The remaining question — that the lower court should not have heeded the affidavits filed with the return to the order to show cause — must also be decided adversely to the appellant's contention. In United States, etc., v. Williams et al., D.C. La., 6 F.2d 13, 15, 16, affirmed, 5 Cir., 12 F.2d 66, it was said: "At the trial relator objected to the use of these affidavits as evidence in court, on the ground that he was entitled to be confronted by the witnesses, and to have the right to cross-examine them. This is not a criminal case, controlled by the constitutional right of an accused to be confronted by witnesses, but is a civil case, and I conclude from this, and from the decisions, that the relator's objection on this ground is not supported by law, and that the affidavits can be properly considered as evidence by the court. * *" In Spann v. Zerbst, 5 Cir., 99 F.2d 336, the use of affidavits to explain and support the record was permitted, and, as well, in Franzeen v. Johnston, supra; Harpin v. Johnston, 9 Cir., 109 F.2d 434; and Walker v. Johnston, 9 Cir., 109 F.2d 436. See, also, 29 C.J. § 179, p. 159, § 192, p. 169; 51 A.L.R. 810, note; and Logan v. Johnston, D.C. Cal., 28 F. Supp. 98, 99, appeal dismissed, 9 Cir., 108 F.2d 1016. Then, too, the court is directed by the statute to "proceed in a summary way to determine the facts of the case, * * *." 28 U.S.C.A. § 461; Walker v. Johnston, supra.

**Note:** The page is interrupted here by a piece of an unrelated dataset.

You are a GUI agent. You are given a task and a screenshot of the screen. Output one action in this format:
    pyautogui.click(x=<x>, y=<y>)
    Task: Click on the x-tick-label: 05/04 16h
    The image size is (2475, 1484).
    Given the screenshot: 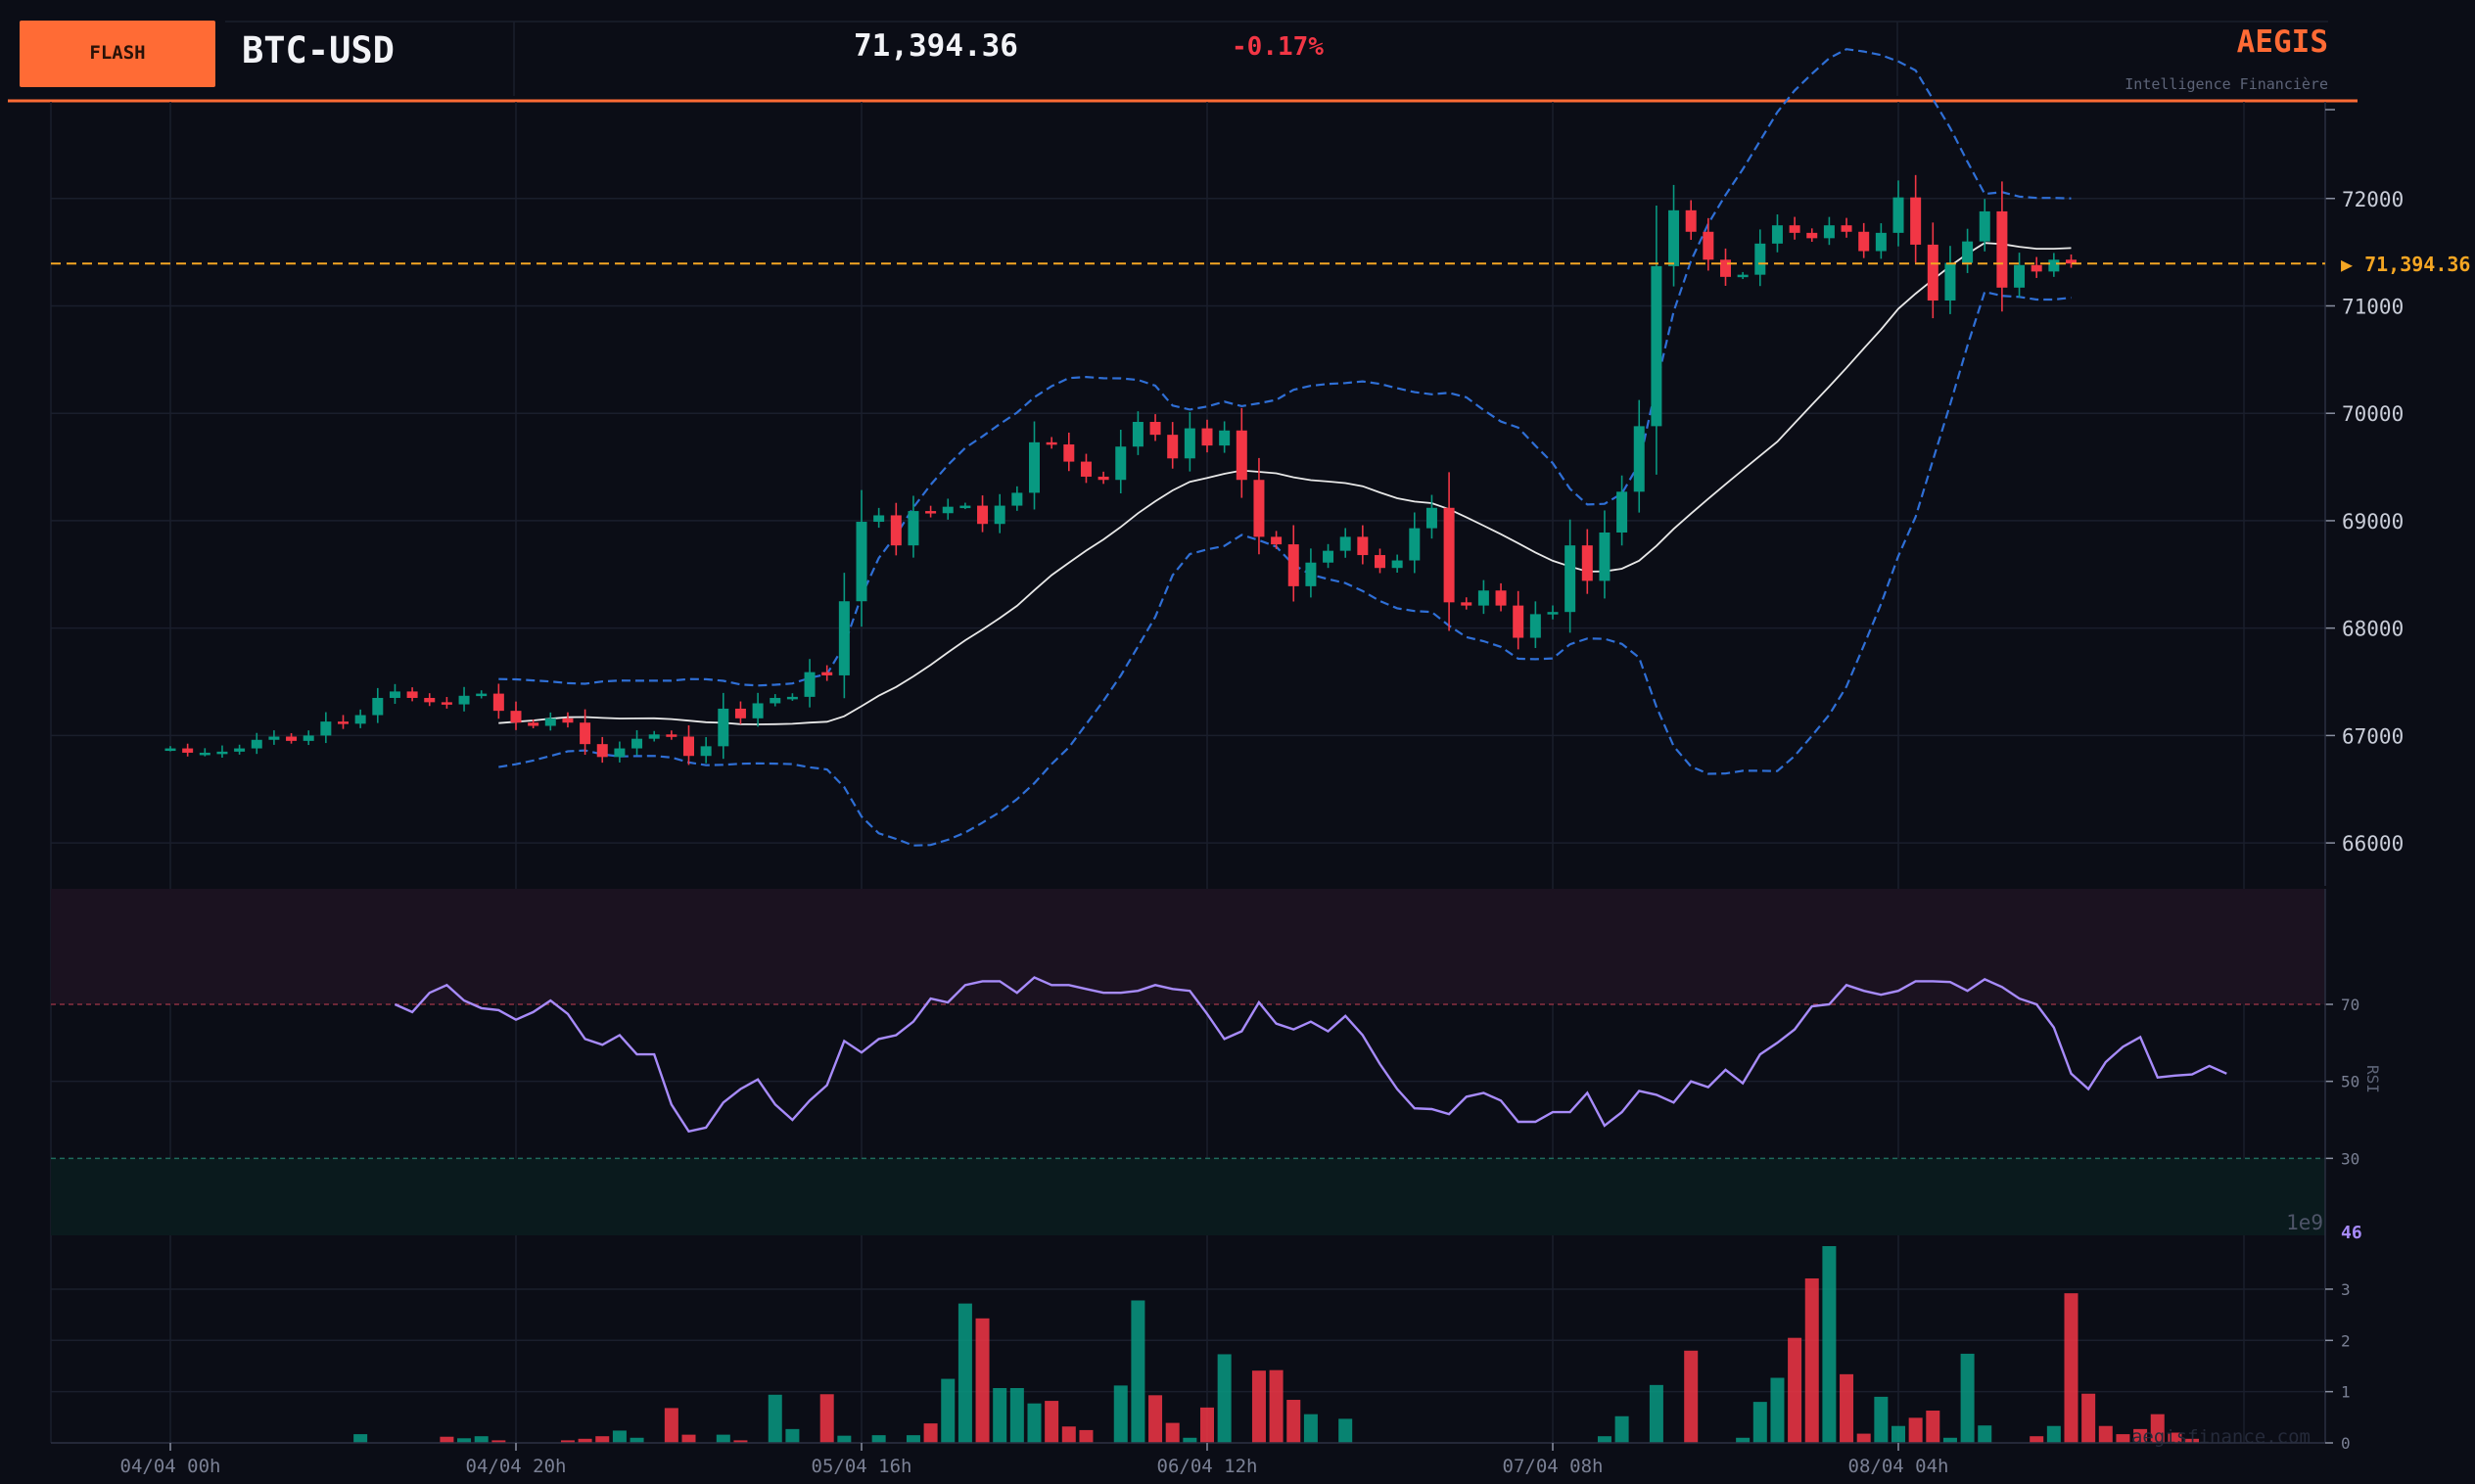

In Kelly v. Johnston, 111 F.2d 613, decided by this court April 30, 1940, the appellant assigned as error the admission in evidence of an affidavit of the courtroom clerk. The court declined to consider the alleged error because the grounds of the objection did not appear in the record. In the instant case the appellant's reply to the return raised objections to the use of the affidavits; because of his plea of lack of education we have considered the problem, with the result above noted.
Moreover, the burden of proof was on appellant and we are of opinion that he failed to carry that burden — he failed to make out a case entitling him to a discharge. Kelly v. Johnston, supra; Cundiff v. Nicholson, 4 Cir., 107 F.2d 162, 164.